Way Back There
Tom Walker | On 19, Apr 2016
Colin Wallace photo
It was one of those days when you knew it was epic way back there.
The last storm cycle was a week ago and all of the easily accessible zones were already paved by sledders. Orion and I knew we had to go deeper into the mountains to get the goods.
At the gas station we each filled spare 20s and topped off our tanks to be sure we wouldn’t run out after the day’s roost and total of 90km of cat road. Rolling up to the parking lot, the sun began to crack through the clearing clouds. I haven’t felt this much stoke in a while, the moment felt so surreal.

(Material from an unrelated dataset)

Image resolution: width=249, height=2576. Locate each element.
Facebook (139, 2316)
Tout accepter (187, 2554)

Unfortunately the usual road in was way too icy and gnarly for the truck and enclosed trailer, so we were forced to park in the valley bottom, sacrificing our ski carbides on the rough road in. The switchbacks were bulletproof ice and some sections were even bare from too much sun exposure. Once we hit the defined snowline, we opened our throttles and roosted the next 35 km of buff cat road towards our distant destination.

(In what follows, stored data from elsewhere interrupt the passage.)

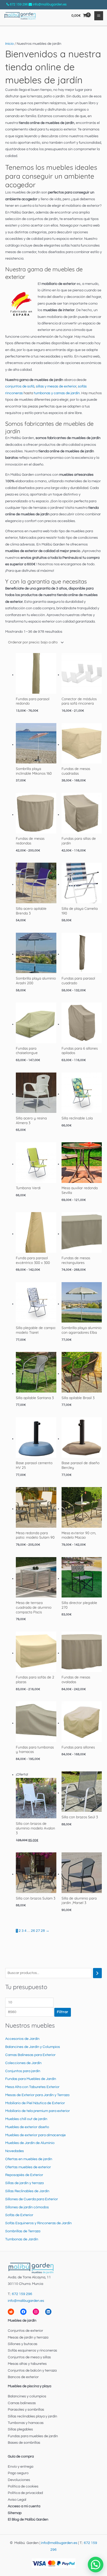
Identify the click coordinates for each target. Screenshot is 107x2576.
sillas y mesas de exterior (56, 386)
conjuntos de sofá (19, 386)
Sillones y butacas (22, 2344)
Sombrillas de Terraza (22, 2231)
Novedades (14, 2151)
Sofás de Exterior (19, 2215)
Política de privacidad (25, 2493)
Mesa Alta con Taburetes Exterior (32, 2087)
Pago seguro (18, 2473)
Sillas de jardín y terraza (24, 2183)
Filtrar (62, 2012)
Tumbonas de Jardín (21, 2239)
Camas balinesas (22, 2403)
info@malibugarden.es (49, 4)
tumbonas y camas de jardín (57, 393)
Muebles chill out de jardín (26, 2119)
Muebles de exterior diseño (27, 2127)
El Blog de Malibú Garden (28, 2519)
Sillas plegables (20, 2429)
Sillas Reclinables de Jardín (27, 2191)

At the road end, the single track led us into the dense forest valley. The first zone was tracked right out from the previous day’s crew so we straight lined farther into the mountain valley. It seemed the last crew in here must have run low on fuel when the snow was deeper during the last storm cycle since they had only just scratched the surface.
Ahead was a steep ascent to higher elevation. At the bottom, we checked out possible lines to climb. To the far left there was a decent window. Orion took the lead and punched up the face. The route was up a gully through dense trees, so there was really only one way up. After banging around in Orion’s trench and fighting the climb, we both ascended into a wide-open alpine meadow with no sled tracks in sight. Game on!
In the distance I could see a huge storm rolling into the alpine. Our visibility window was short so we made the most of it. Our throttles were “taped” for the next 30 minutes and the zone was soon paved. We took a break, dumped our 20s in and headed back into the trees just as the storm surrounded us. The rest of the day was spent picking technical lines through the trees and exploring this sick zone to the edge.
It was time to leave on a high note and head back south to the truck. There’s always someone who gets pow hungry on the ride out and of course, Orion had to get one more deep carve which ended up into a trench carve! Both exhausted, we rolled his sled out of the chest-deep trench and both swore to stick to the trail from then on!